September 28th, 2007

There is no lack of parenting books out there in the bookstores.

There are lots of websites like this one to give you parenting advice.

But there is one source of parenting advice that we rarely tap into.

Today is Day 28 of our 30 Days to Better Parenting Challenge. Our task today is to ask the expert in our own home for some advice – our own children. If your children are older than 3 years old, you can tap into their wisdom.

You can ask each of your children individually or as a group. It’s best to do this in a light-hearted atmosphere, such as during dessert, or snack time when everyone is relaxed and happy.

Frankly ask your children, “I would like to be a better parent to you. And honestly, I don’t know if I am doing a good job. Can you guys help me out and tell me some of the things that you think I am doing right? How do you think I can improve in being a better parent?”
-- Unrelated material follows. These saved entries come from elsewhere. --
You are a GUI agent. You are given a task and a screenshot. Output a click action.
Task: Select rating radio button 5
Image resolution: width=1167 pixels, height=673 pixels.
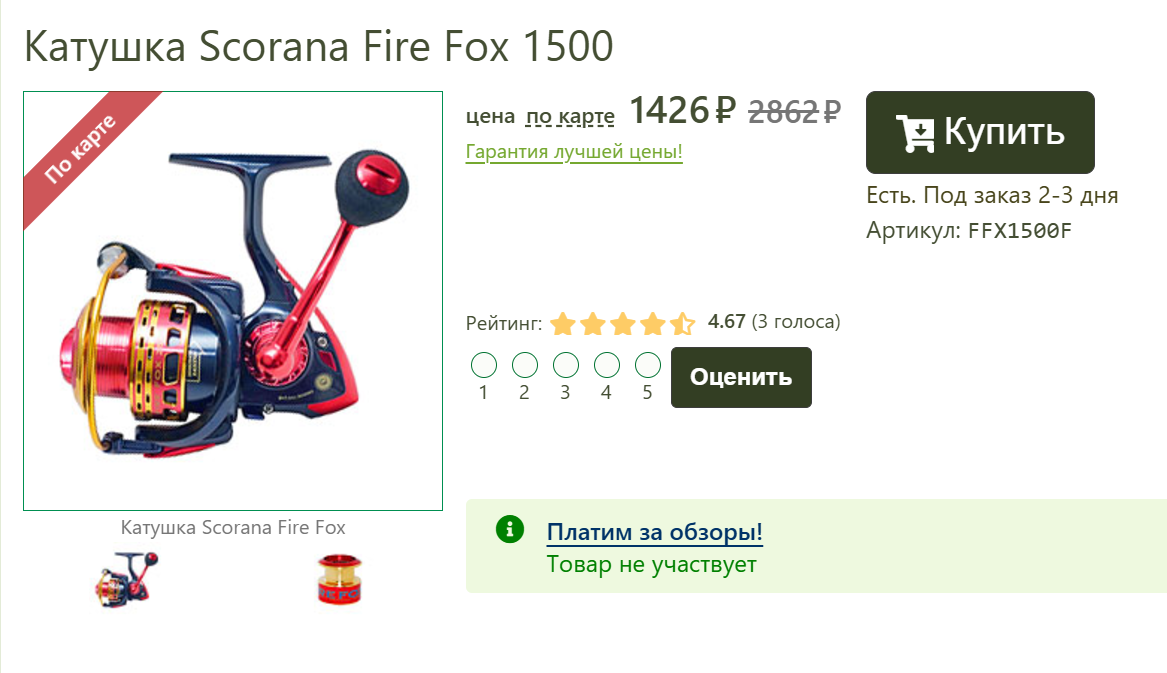[x=648, y=365]
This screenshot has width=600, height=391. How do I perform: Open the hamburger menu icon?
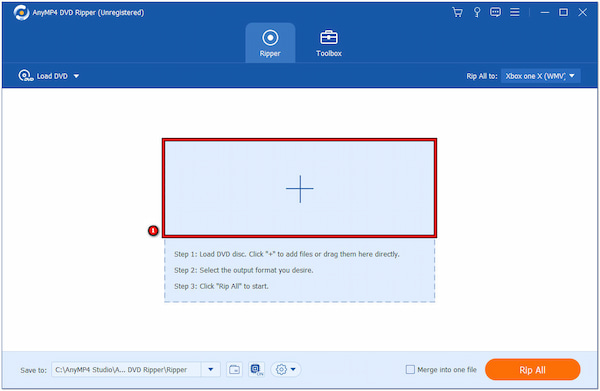pyautogui.click(x=515, y=12)
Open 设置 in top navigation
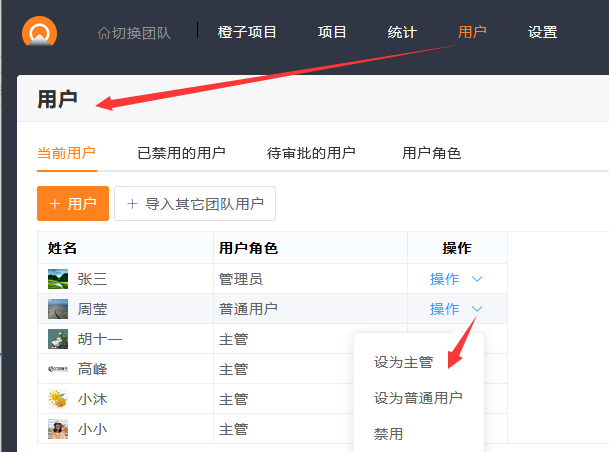This screenshot has height=452, width=609. tap(542, 32)
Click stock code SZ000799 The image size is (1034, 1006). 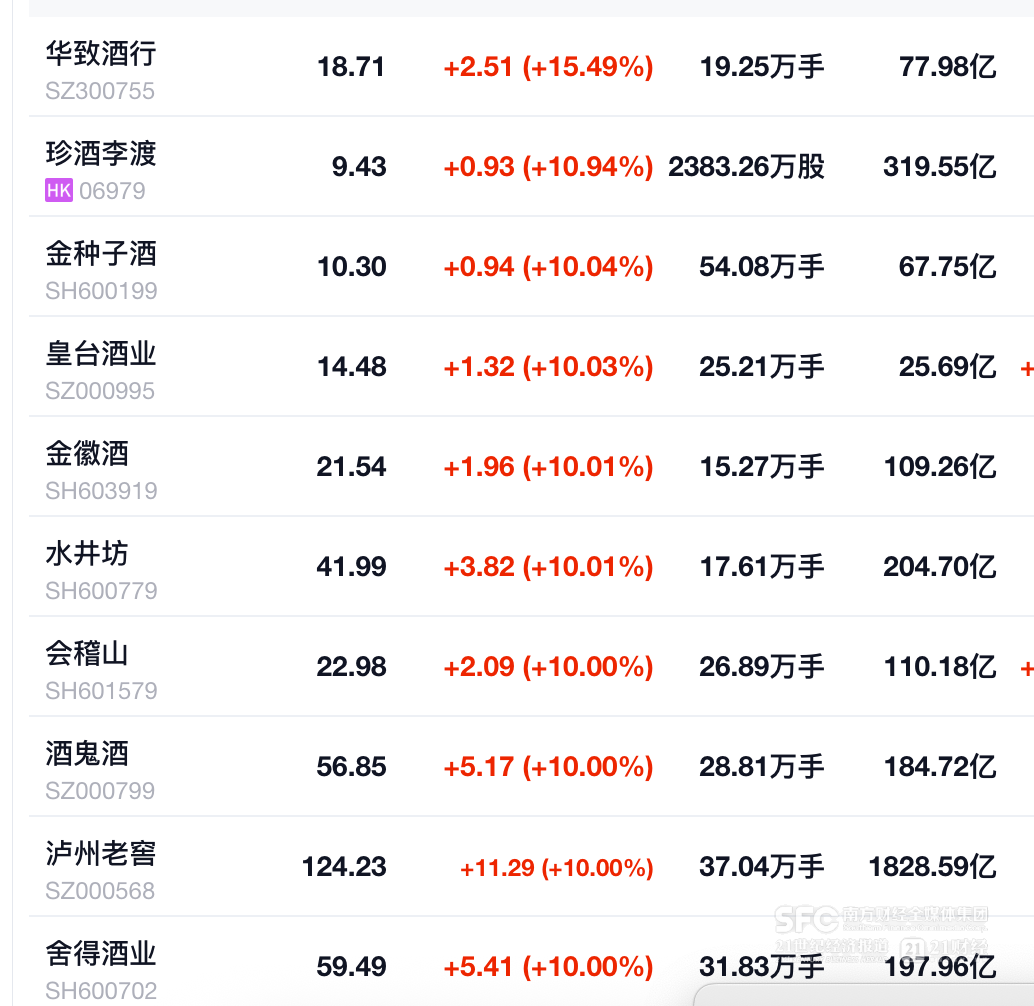pyautogui.click(x=100, y=791)
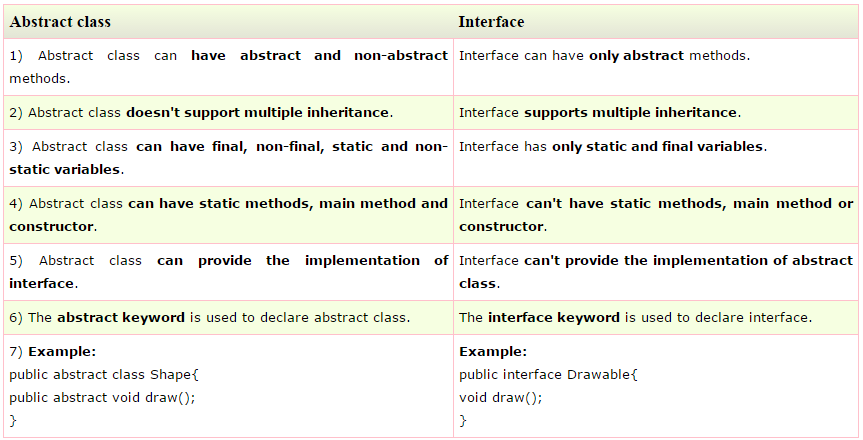The width and height of the screenshot is (863, 440).
Task: Click the "Interface" column header
Action: tap(491, 21)
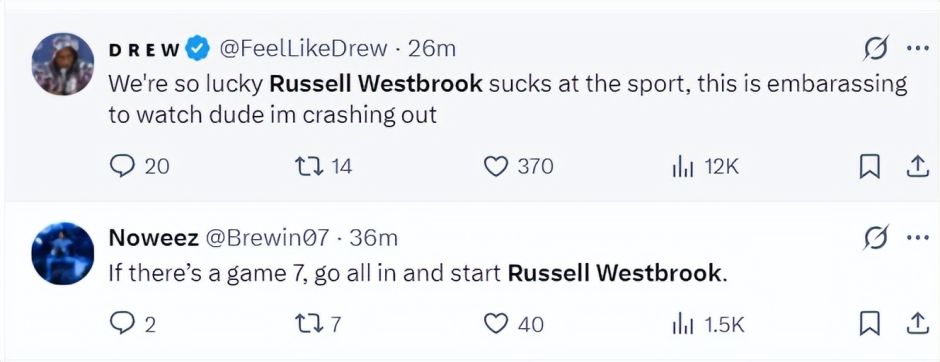940x362 pixels.
Task: Open DREW's profile picture
Action: 62,64
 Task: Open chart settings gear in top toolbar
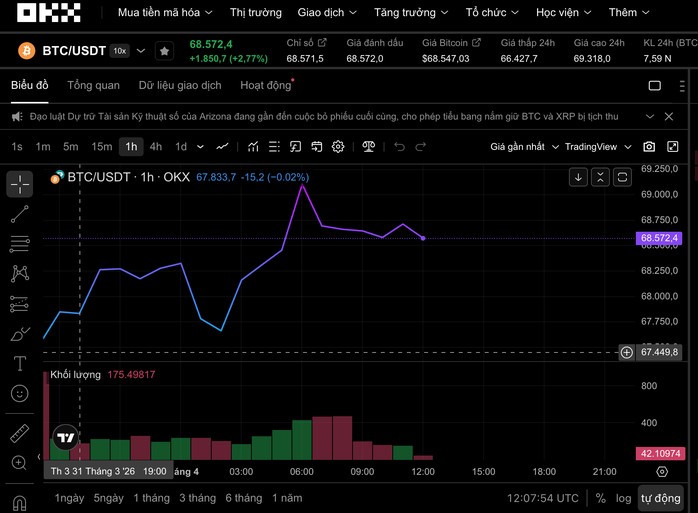pos(338,147)
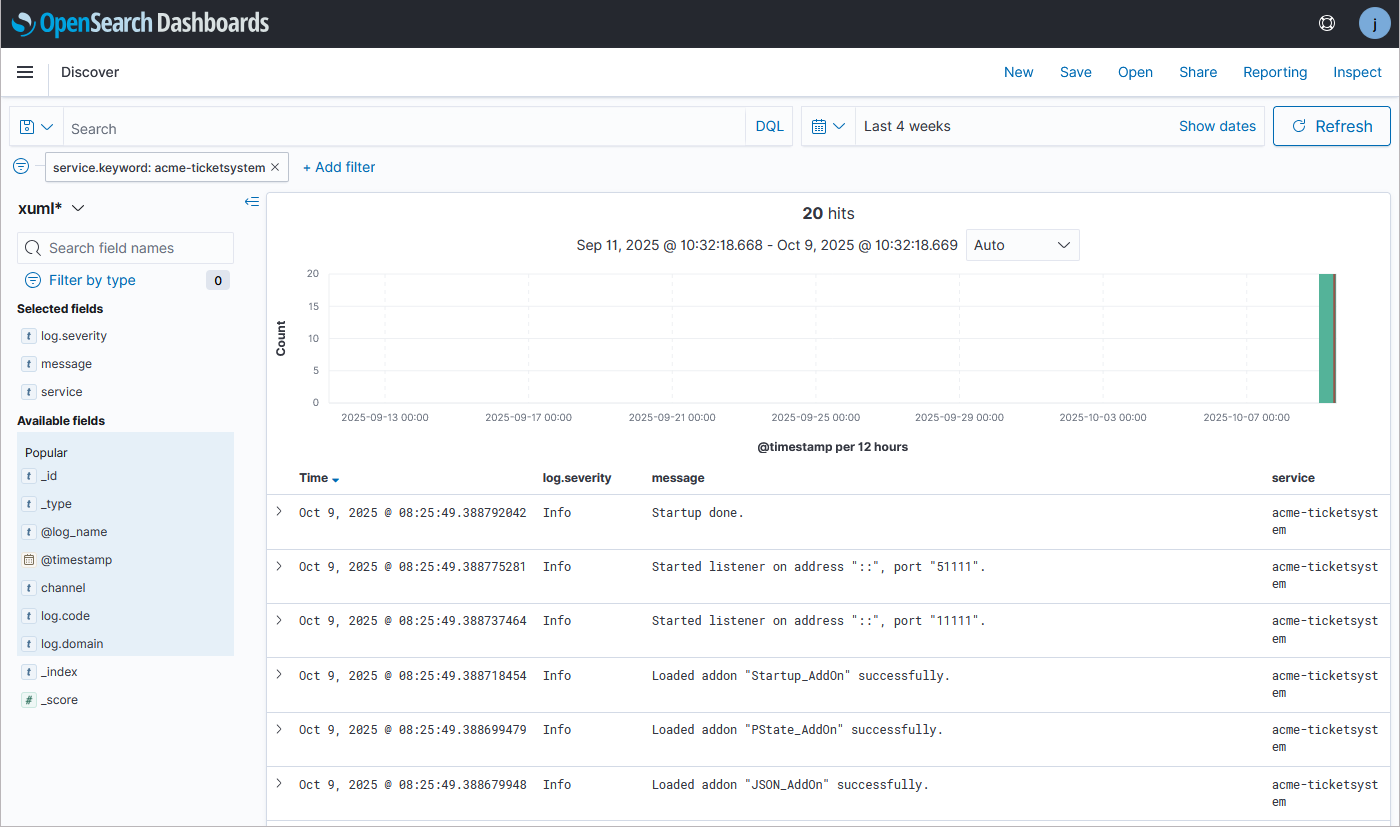This screenshot has width=1400, height=827.
Task: Click the change all filters icon
Action: (21, 166)
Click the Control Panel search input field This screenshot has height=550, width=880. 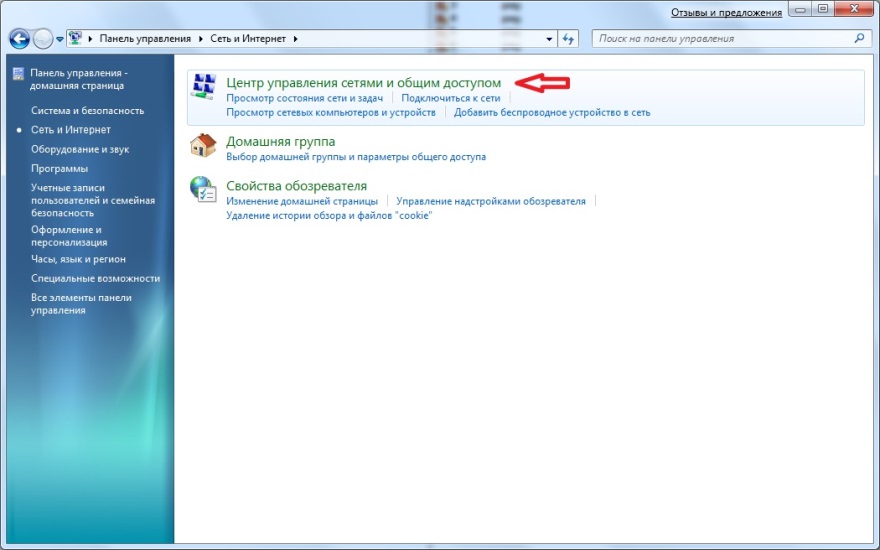[722, 39]
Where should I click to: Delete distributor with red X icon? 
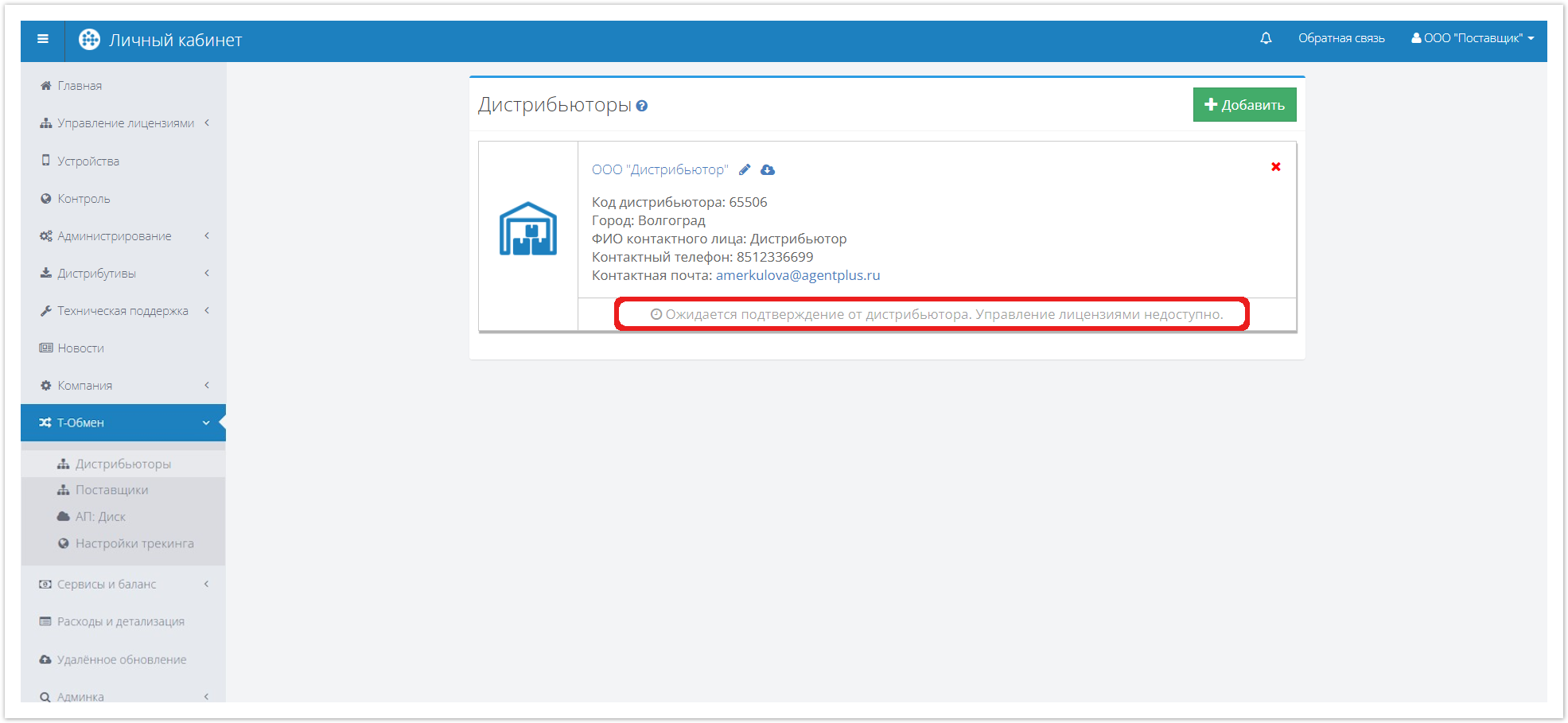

Sure, you will get some silly responses. But I think you will be surprised at the good answers you will get.

When I did this with my children, I learned more about being a better parent than any book.

My daughter said to me, “Mom, you don’t yell at us as much as you used to.”

That just floored me! I didn’t know she thought I yelled excessively. When I thought about what she said, I knew she was right. I do yell at my kids a lot, and I don’t want to continue that pattern. I am glad she pointed it out to me. I began to control my outbursts, and found that I became so much happier.

This is especially a good exercise with your teenagers. When you admit to them that you need help, it opens their eyes to a few things about you:

1. You value their advice. When we ask for their advice, it shows them we think they of them as intelligent human beings, not just children.

2. You are modeling humility. Instead of being the know-it-all parent, you show that you need help too.

3. You are not perfect. Children become bitter at their parents and rebel because of broken promises, or unfair punishment, or preferential treatment among siblings. When our children see that we too need their help, they will be more understanding of our humanness and be more forgiving.

When you ask them for advice to be a better parent, be sure to LISTEN! Do not get defensive, do not explain your short-comings, do not be hurt. Merely listen to the advice with humility. See yourself from your child’s shoes, and you will learn some much from them.

Our children have a lot of wisdom to share with us.